When asked if there was a situation where he could imagine endorsing Schwarzenegger, Simon told interviewer Brian Williams (search): "I need to hear people's vision."

Simon wouldn't say if he planned to talk with White House political director Karl Rove (search) about his future in the race or if any appeals from the Bush administration might sway his decision.

Tea-leaf reading on the status of Simon's campaign and that of Republican challenger state Sen. Tom McClintock (search) has become a daily obsession throughout GOP political circles.

Simon spokesman K.B. Forbes told Fox News Simon did not mean to give the impression he would leave the race. "We're in this to stay," Forbes said early Sunday. "Nothing can change that."

Forbes added that Simon's decision to run radio ads attacking Schwarzenegger over top economic adviser Warren Buffett's assertion that California property taxes were too low proved as much.
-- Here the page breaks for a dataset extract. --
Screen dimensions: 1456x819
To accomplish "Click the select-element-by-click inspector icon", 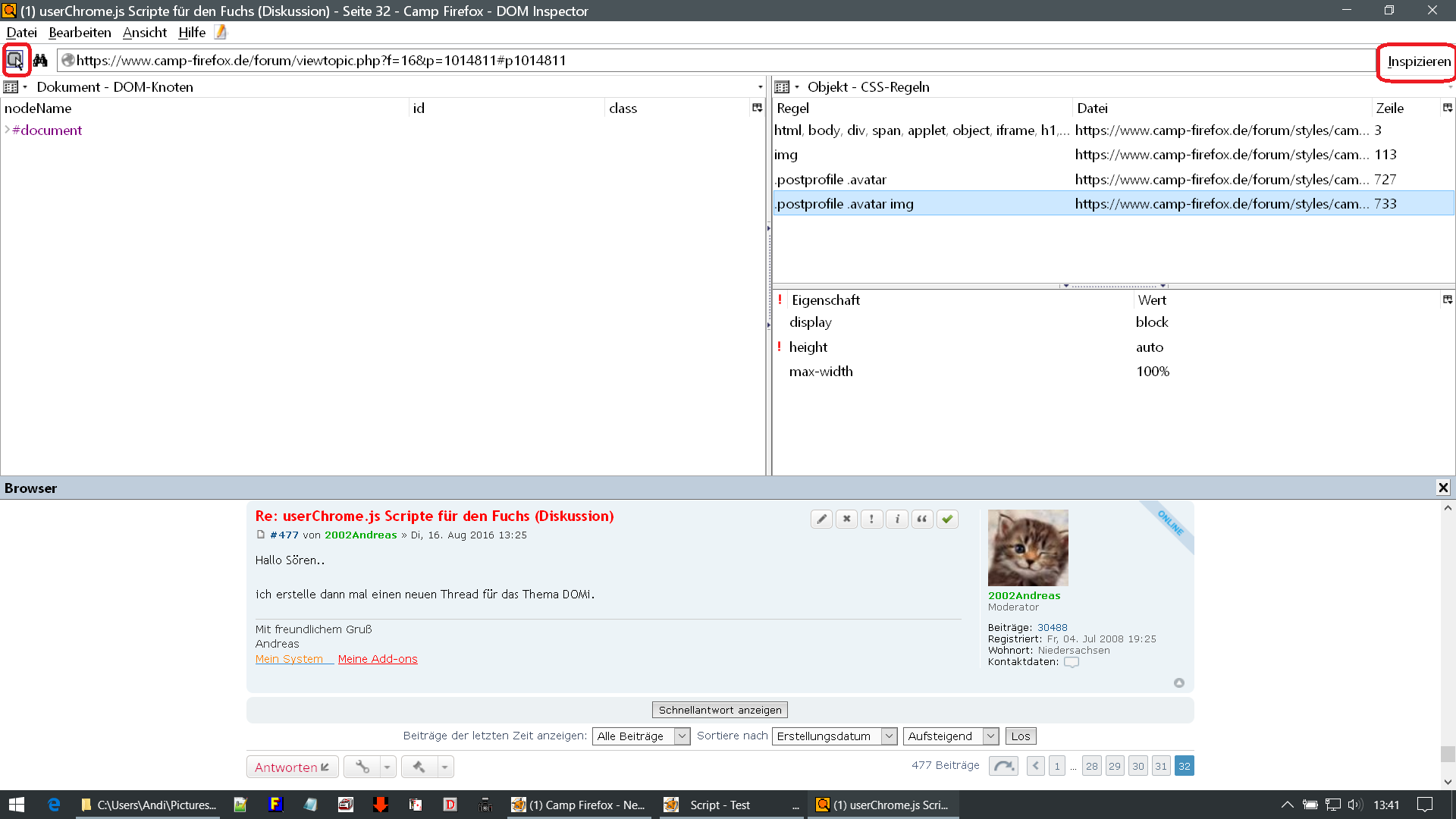I will pyautogui.click(x=15, y=60).
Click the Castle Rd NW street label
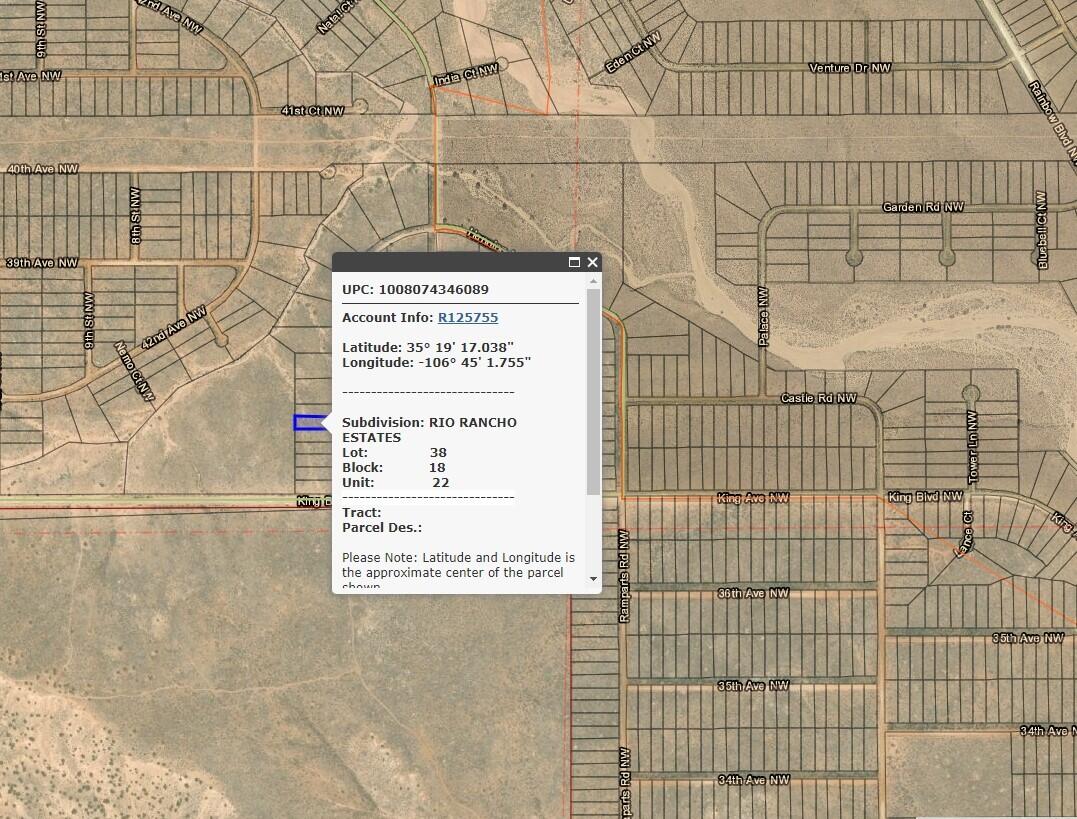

For whatever reason, Simon steered clear of that issue on the NBC show prompting a top GOP strategist to speculate that he may have been leaving the door open for a possible withdrawal.

"He could have declared much stronger he's staying in," the strategist said. "This might be good."

Rep. David Dreier has spoken repeatedly to both campaigns about the need to be realistic about their chances of winning on Oct. 7. Dreier has said the two other candidates will only dilute support for Schwarzenegger. Dreier persuaded Rep. Darrell Issa, who bankrolled much of the recall effort, to drop out of the race after Schwarzenegger announced he would run.

In the latest Field Poll, Simon registered 8 percent and McClintock 9 percent. Schwarzenegger led the GOP field with 22 percent, trailing only Democratic Lt. Gov. Cruz Bustamante's 25 percent. GOP strategists, however, said the biggest number in the poll was the cumulative support for the best-known Republican candidate.

Together, Schwarzenegger, Simon, McClintock and businessman Peter Ueberroth (search) garnered 44 percent.

"That's the key," another GOP party strategist said. "The party has the majority and has a chance to win. We just need to unite behind the best candidate and that's Arnold. Simon and McClintock can't grow much and their support and endorsement could really help Arnold."

The Schwarzenegger campaign has also encouraged the other party candidates to consider dropping out. "Without a doubt, with one Democratic candidate and multiple Republican candidates it's obvious that there is a factor that could diminish Republican votes for the front-runner but there's not a factor diminishing the Democratic votes," Schwarzenegger spokesman Rob Stutzman told Fox News.

Ueberroth's campaign says the former head of the 1984 Los Angeles Olympics will not withdraw from the race under any circumstances. McClintock's campaign has also said the senator is in the race to stay.